Un mondo fatto di codici identificativi è un mondo stretto e misero: è un mondo che non ammette il non-ordinario e quelle esistenze non conformi in quanto non del tutto anticipabili e controllabili.

Stando davanti a una biblioteca, meglio, alla biblioteca universitaria che per definizione dovrebbe, credo, essere aperta sia concretamente sia metaforicamente, mi risulta inevitabile pensare alla Letteratura: la letteratura quale anticorpo per far fronte alla stretta autoritaria in atto.

La letteratura che è piena di personagge e personaggi che con le loro esistenze non conformi ci hanno appassionato, che mostra mondi possibili e anticipa – anche di gran lunga – istanze di cambiamento radicale e sollecita domande che parlano alle nostre parti più profonde di esseri umani.
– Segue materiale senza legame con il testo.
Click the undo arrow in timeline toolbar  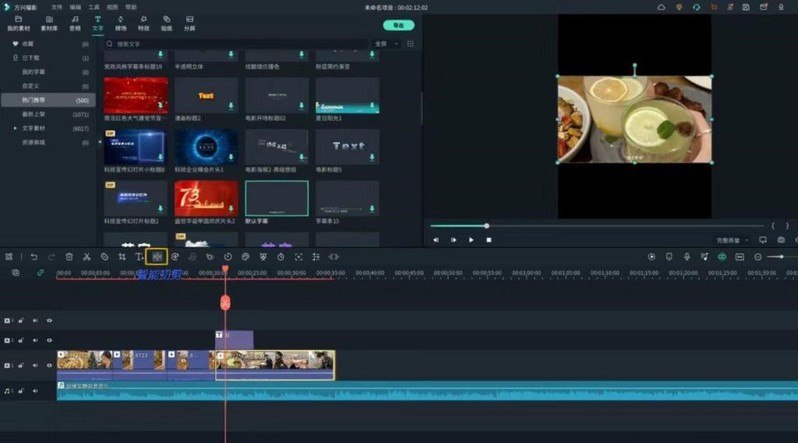[x=33, y=257]
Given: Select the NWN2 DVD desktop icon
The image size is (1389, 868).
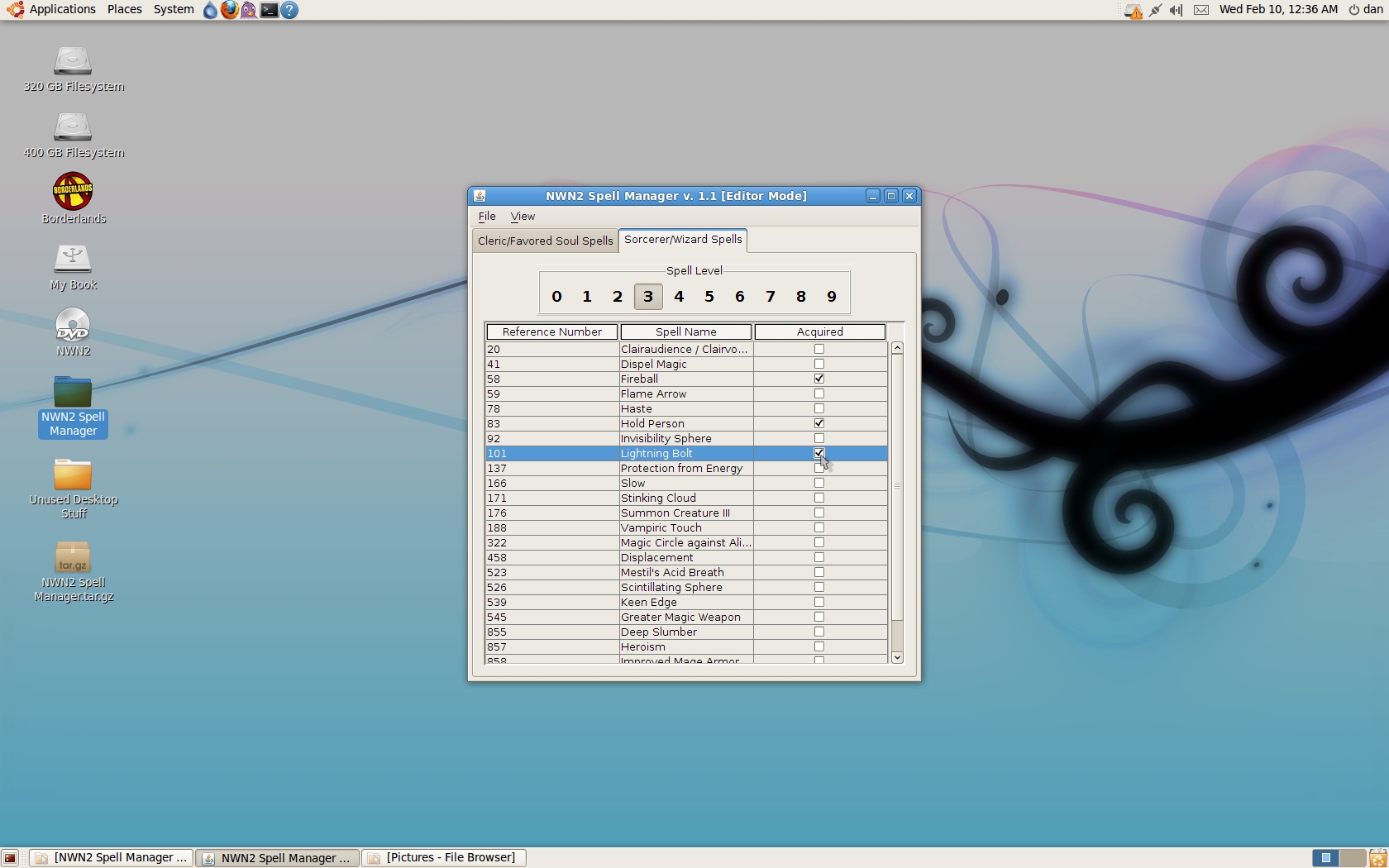Looking at the screenshot, I should tap(73, 325).
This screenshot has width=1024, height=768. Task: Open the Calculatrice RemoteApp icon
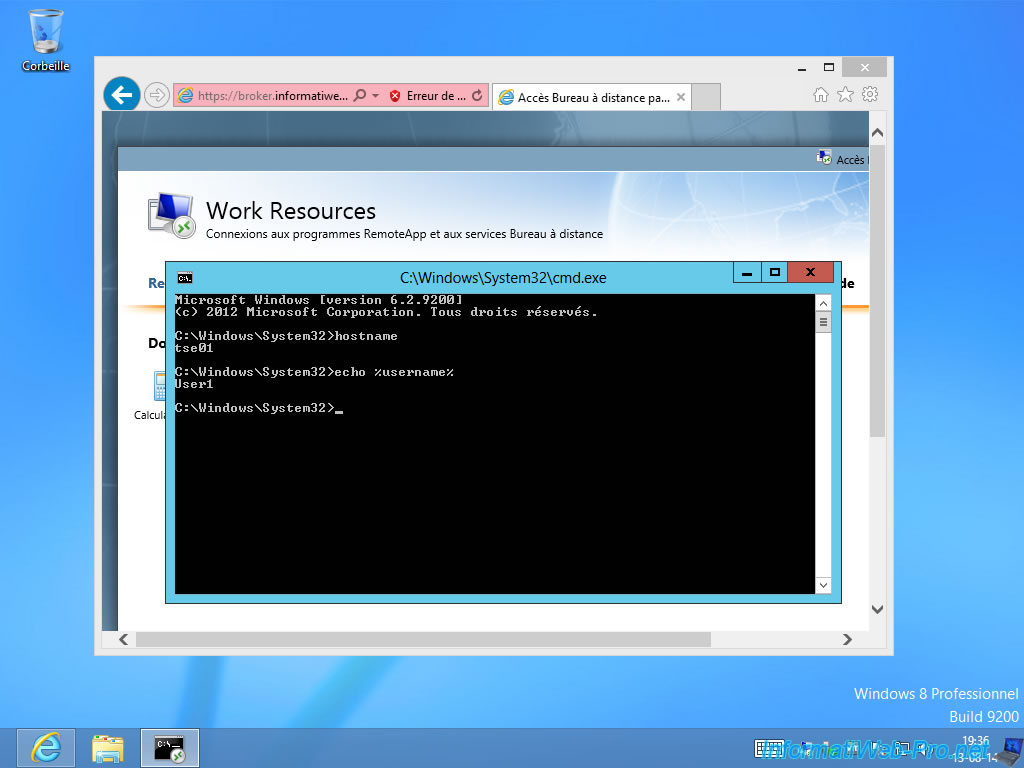click(158, 388)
Domande dal carattere vincolante.

Mi pare che nel mondo della tecnoscienza domande dal carattere vincolante non siano presenti nella misura in cui non possono essere contemplate.  La tecnica è la forma più alta di razionalità che consiste nel raggiungere il massimo degli scopi con l’impiego minimo dei mezzi e i suoi valori sono l’efficienza e l’efficacia.

Come insegna Günther Anders, nell’Età della tecnica le nostre capacità immaginative non sono in grado di percepire e avvertire dove la tecnica condurrà l’individuo e come lo trasformerà. In essa non c’è spazio per considerazioni di natura etica sul rapporto, ad esempio, tra mezzi e fini.  E all’interno di questa visione, tutto ciò che non è razionalizzabile va eliminato.
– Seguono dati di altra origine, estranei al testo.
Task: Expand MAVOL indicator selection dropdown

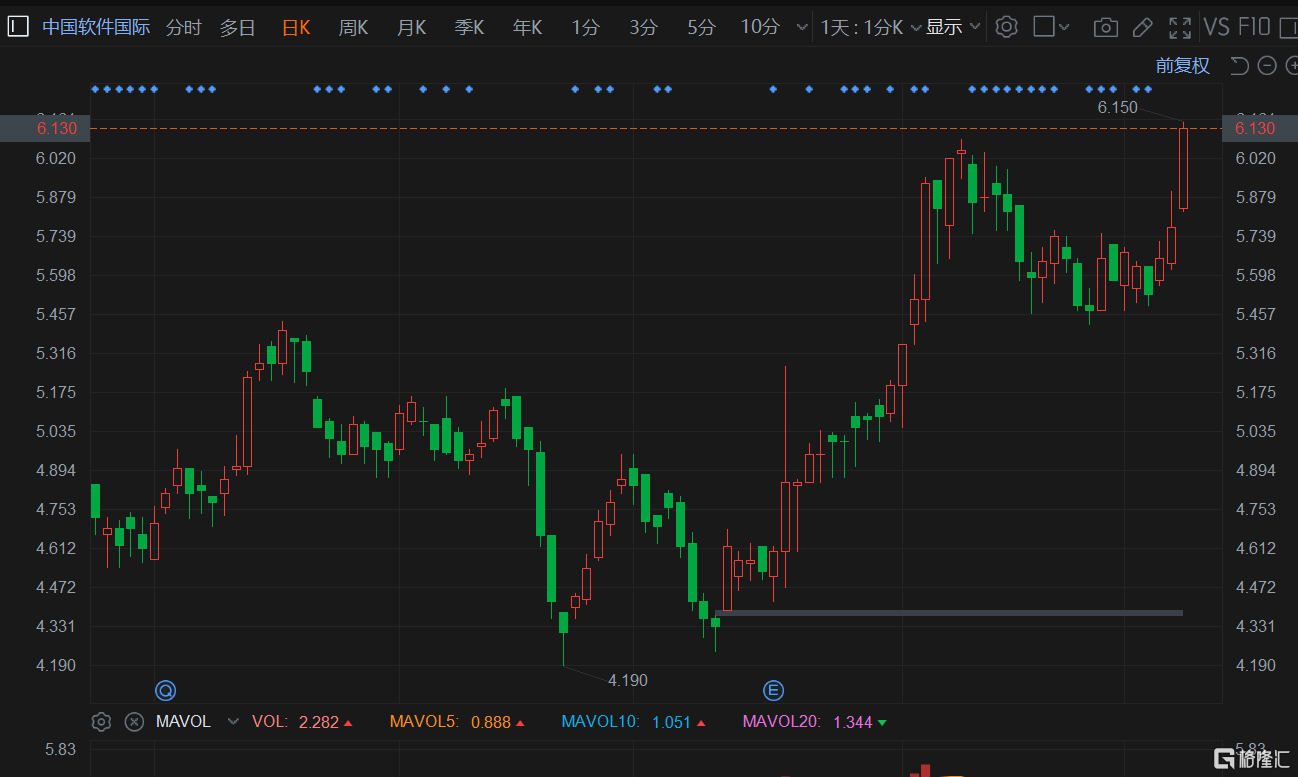Action: [x=233, y=721]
Personalmente credo che un mondo improntato alla sola efficienza sia un mondo misero.

Misero da un punto di vista emotivo, etico, immaginativo. Un mondo povero di fantasia e di tensioni utopiche. Un mondo piccolo in cui c’è sempre meno spazio per la molteplicità e per il fuori tema.

Tornando al “fuori tema”.

Il fuori tema – che reputo un’efficace prospettiva per opporsi a una società sempre più stretta – è per me un’eredità femminista: fu una femminista che anni fa mi fece riflettere sull’importanza del “fuori tema”.

Il femminismo è stato fuori tema. In che senso? Nel senso che grazie al movimento femminista, tutto ciò che fino a quel momento era stato fuori tema (ossia: le esperienze della vita, tutto ciò che aveva a che fare con il corpo, le relazioni famigliari), tutto ciò che per secoli era stato considerato “altro”, “non politico” diventa il Tema. Esperienze universali – ma confinate fino ad allora nel privato – vengono portate al centro della politica e della cultura. Ciò fu rivoluzionario, in primis per le donne, ma non solo.

Elevare a Tema il fuori tema non è rassicurante, non è facile, non è popolare.

E oggi scegliere di essere fuori tema significa opporsi ai progetti di estensione del controllo digitale e ai processi di digitalizzazione della società.

È necessario opporre al mondo misero che si sta delineando un mondo in cui siano gli individui e le individue al centro delle loro vite. Non si tratta di scelte facili: come tutte le rotture richiedono coraggio. Un coraggio che è difficile trovare e, tanto più, declinare nell’individualismo che domina il nostro tempo.

Il coraggio spesso lo si trova unendosi.

Ai progetti della tecno-scienza va opposta una visione dell’umano radicalmente diversa: molteplice.

Difendere la molteplicità significa opporre al processo guidato dall’efficacia e dall’efficienza valori per i quali vale la pena rischiare.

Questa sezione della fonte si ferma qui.